> _СПИСОК ЗАДАНИЙ_:
A. Сколько лет, согласно отрывку о Свидригайлове, исполнилось реформе к моменту написания приведенных строк романа?
B. Перепишите часть отрывка о Свидригайлове, начав со слов «Поразительно, но девочка-реформа, оказывается, пьяная» и остановившись после слов «улицу и застрелиться.», и замените в ней «в настоящем ужасе» на «в подлинном ужасе».
C. Допишите продолжение отрывка о Свидригайлове, начиная сразу после его последнего предложения.
### ФРАГМЕНТ ДОКУМЕНТА
Выходя, Свидригайлов столкнулся в дверях с Разумихиным.

II

Было уж почти восемь часов; оба спешили к Бакалееву, чтоб прийти раньше Лужина.

– Ну, кто ж это был? – спросил Разумихин, только что вышли на улицу.

БАНЬКА С ПАУКАМИ

Свидригайлов заканчивает свое рассуждение о привидениях следующим образом: «Если в будущую жизнь верите, то и этому рассуждению можно поверить». Раскольников не верит в будущую жизнь, и Свидригайлов добавляет: «Нам все представляется вечность как идея, которую понять нельзя, что-то огромное, огромное! Да почему же непременно огромное? И вдруг, вместо всего этого, представьте себе, будет там одна комната, эдак вроде деревенской бани, закоптелая, а по всем углам пауки, и вот и вся вечность». Это по смыслу очень похоже на ту вечность, о которой болтает черт Ивана Карамазова. И в этой же вечности уже как бы пребывает вернувшийся из Америки Кириллов: «Видите, паук ползет по стене, я смотрю и благодарен ему за то, что ползет»

ЧТО ТАКОЕ АМЕРИКА?

Если не знать ничего об Америке и узнать о ней только из Достоевского, то она будет странным образом ассоциироваться со смертью, с чертом и привидениями, с потусторонним миром и затхлыми склепами, с убийством и самоубийством, с беззаконием и каторгой, с пауками и злобными плантаторами, с наполеонизмом и человекобожеством, с помесью яви и сна, с плотью и похотью, с нелюбовью к старушкам и любовью к несовершеннолетним девочкам. Это, конечно, мир, во всем противоположный тихому славному миру патриархальной России. Чуждый и опасный мир, вламывающийся в ее пореформенные «мечты и грезы». Но и сам этот мир тоже ведь «мечта и греза».

ПЯТИЛЕТНЯЯ ДЕВОЧКА

Перед тем, как отбыть в Америку, Свидригайлов бродит по коридорам грязной гостиницы и натыкается там на «девочку» лет пяти, не более, в измокшем, как помойная тряпка, платьишке, дрожавшую и плакавшую. Из лепетания девочки Свидригайлов заключает, что «это нелюбимый ребенок, которого мать, какая-нибудь вечно пьяная кухарка... заколотила и запугала»... Знаете, что это за девочка? Это реформа, начавшаяся в 1861году. К моменту написания приведенных строк романа ей как раз и исполнилось пять лет.

ОПЯТЬ ИГРА ВООБРАЖЕНИЯ

Поразительно, но девочка-реформа, оказывается, пьяная и даже пытается соблазнить Свидригайлова. Она смеется. «Что-то бесконечно безобразное и оскорбительное было в этом смехе, в этих глазах, во всей этой мерзости в лице ребенка. „Как! Пятилетняя!" прошептал в настоящем ужасе Свидригайлов». Он поднял руку, чтобы прибить девочку-реформу (как прикончил Раскольников пораженную реформой старуху), и «в - ту же минуту проснулся». Далее ему остается только выйти на улицу и застрелиться.
######
### ИСХОДНЫЕ ДАННЫЕ
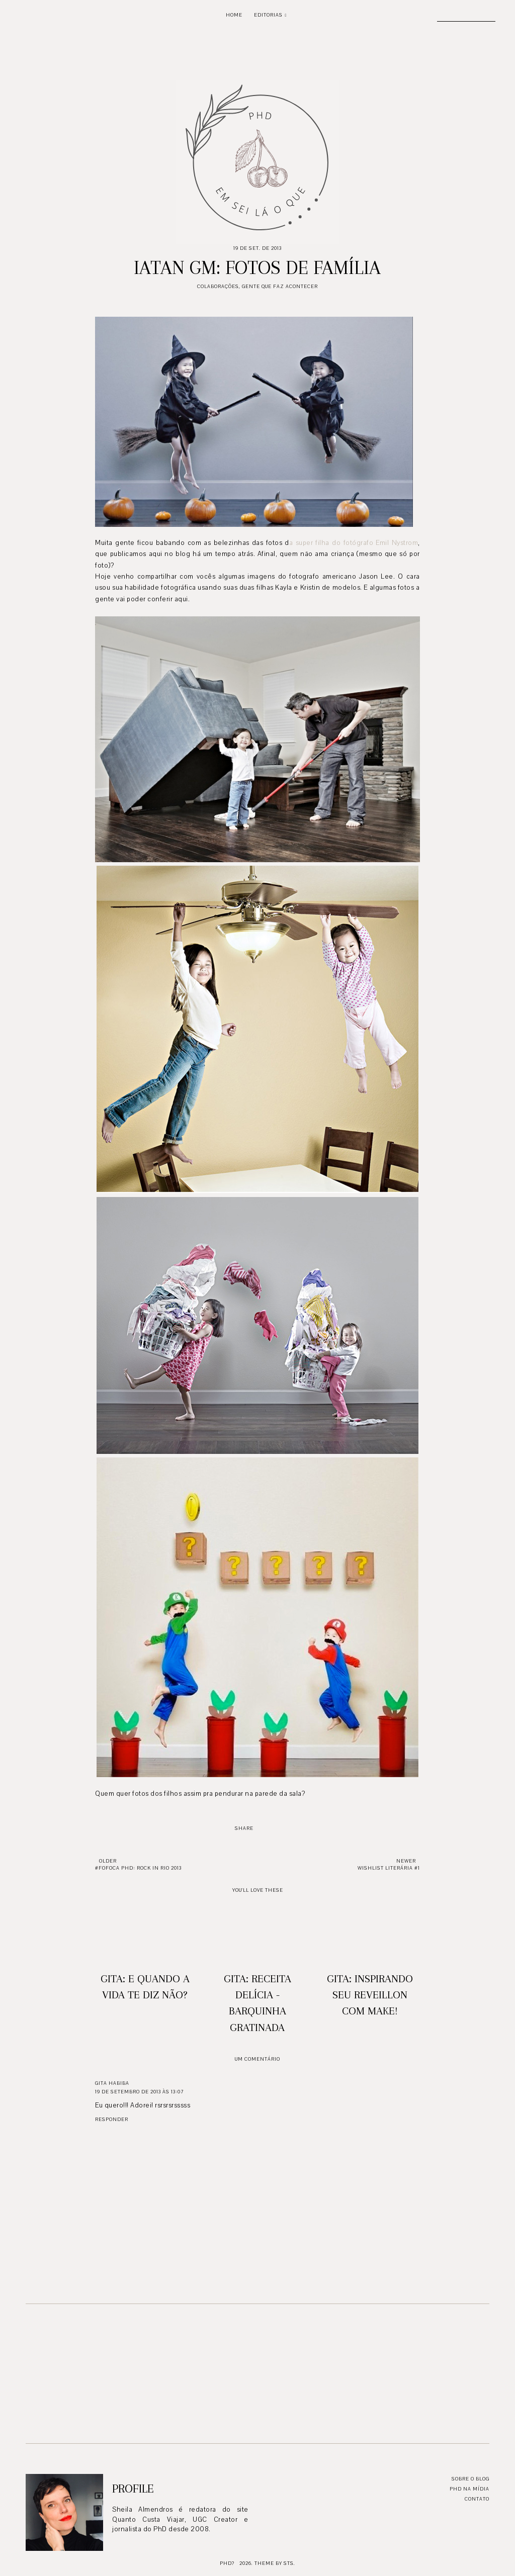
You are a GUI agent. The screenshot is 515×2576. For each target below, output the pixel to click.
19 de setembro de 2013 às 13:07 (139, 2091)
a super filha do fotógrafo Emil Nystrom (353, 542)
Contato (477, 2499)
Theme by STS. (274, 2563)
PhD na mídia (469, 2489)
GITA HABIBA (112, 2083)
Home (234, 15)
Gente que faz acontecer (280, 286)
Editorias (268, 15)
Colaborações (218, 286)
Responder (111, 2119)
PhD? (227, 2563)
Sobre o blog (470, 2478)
######
> _ОЖИДАЕМЫЕ ОТВЕТЫ_:
A. Пять лет.

B.
Поразительно, но девочка-реформа, оказывается, пьяная и даже пытается соблазнить Свидригайлова. Она смеется. «Что-то бесконечно безобразное и оскорбительное было в этом смехе, в этих глазах, во всей этой мерзости в лице ребенка. „Как! Пятилетняя!" прошептал в подлинном ужасе Свидригайлов». Он поднял руку, чтобы прибить девочку-реформу (как прикончил Раскольников пораженную реформой старуху), и «в - ту же минуту проснулся». Далее ему остается только выйти на улицу и застрелиться.

C.
ПОЦЕЛУЙ ЗЕМЛИ

Итак, Свидригайлов спустил курок и - отбыл в потустороннюю Америку. Его больше нет в душе Раскольникова, который теперь уже почти опять возвратился к своему первоначальному состоянию законопослушного члена общества (каковым его любит Родина-мать). Он уже может идти сдаваться в полицию, но перед этим надо, конечно, пойти поклониться Матери Сырой Земле.
Эта древняя богиня матриархального народа обернулась в ХIХ веке в головах русских писателей и публицистов Софией Премудростью Божией. Ей и до сих пор поклоняются даже те, кто о ней ничего не знает. В «Преступлении и наказании» она фигурирует в виде Сони Мармеладовой, которая точно знает, как должен вести себя человек, душу которого посетил Свидригайлов: «Пойди на перекресток, поклонись народу, поцелуй землю, потому что ты и перед ней согрешил, и скажи всему миру вслух: „Я убийца! "».

ЧУР МЕНЯ НА РАСПУТЬИ

Раскольников так и делает - поклоняется земле и народу (народ комментирует: «грунт лобызает»), сдается полиции, отправляется на каторгу («в Иерусалим»), примиряется с обществом, на которое посягнул. Он, в общем, хороший мирный русский человек, созданный жить по законам полицейско-общинной Софии, вписанной матерью в его отзывчивое детское сердце. А крутовыйный Свидригайлов, возросший в разболевшейся из-за реформы душе Раскольникова, не хочет иметь ничего общего с этой старой русской Софией. Стреляя в себя, он порывает с ней, бежит от ее скучных религиозно-моральных ритуалов (поцелуев с грунтом на многолюдных перекрестках-распутьях). И попадает прямо на тот свет, в Америку.

«ВОТ И ВЕРАНДА»

Ни законы общества, ни даже законы природы Свидригайлову не писаны. Он ведь лишь привидение, литературный герой, сновидческий человек, существо потустороннее. Он не рожден, а лишь вымышлен. Он легко переходит из бреда в реальность. И так же легко возвращается обратно. Ему нечего угрызаться по поводу того - преступил он или не преступил. Метафизические проблемы пограничья, которыми мучится бедное порождение женщины Раскольников, неизвестны Свидригайлову - ибо он сам есть граница. Для него лет эдак восемьдесят - меньше мгновенья. Так что не будет ошибкой сказать: как только «Свидригайлов спускает курок» своего револьвера, случается «откровение на американской веранде».

УТОПЛЕННИЦА В ГРОБУ

«Голубая морская волна вздулась у меня под сердцем, и с камышового коврика на веранде, из круга солнца, полуголая, на коленях, поворачиваясь на коленях ко мне, моя ривьерская любовь внимательно на меня глянула»… Ну - не «ривьерская любовь», а девочка-самоубийца, над которой надругались… Кто - Свидригайлов? Ставрогин?.. Свидригайлов видит ее в гробу - во сне, который переходит затем в кошмар с пятилетней соблазнительницей...
И вот теперь он в Америке снова видит ее. Это Лолита, обосновавшаяся - если не в баньке, то на веранде. Теперь можно иначе понять слова Гумберта Гумберта: «Все, что было общего между этими двумя существами, делало их едиными для меня».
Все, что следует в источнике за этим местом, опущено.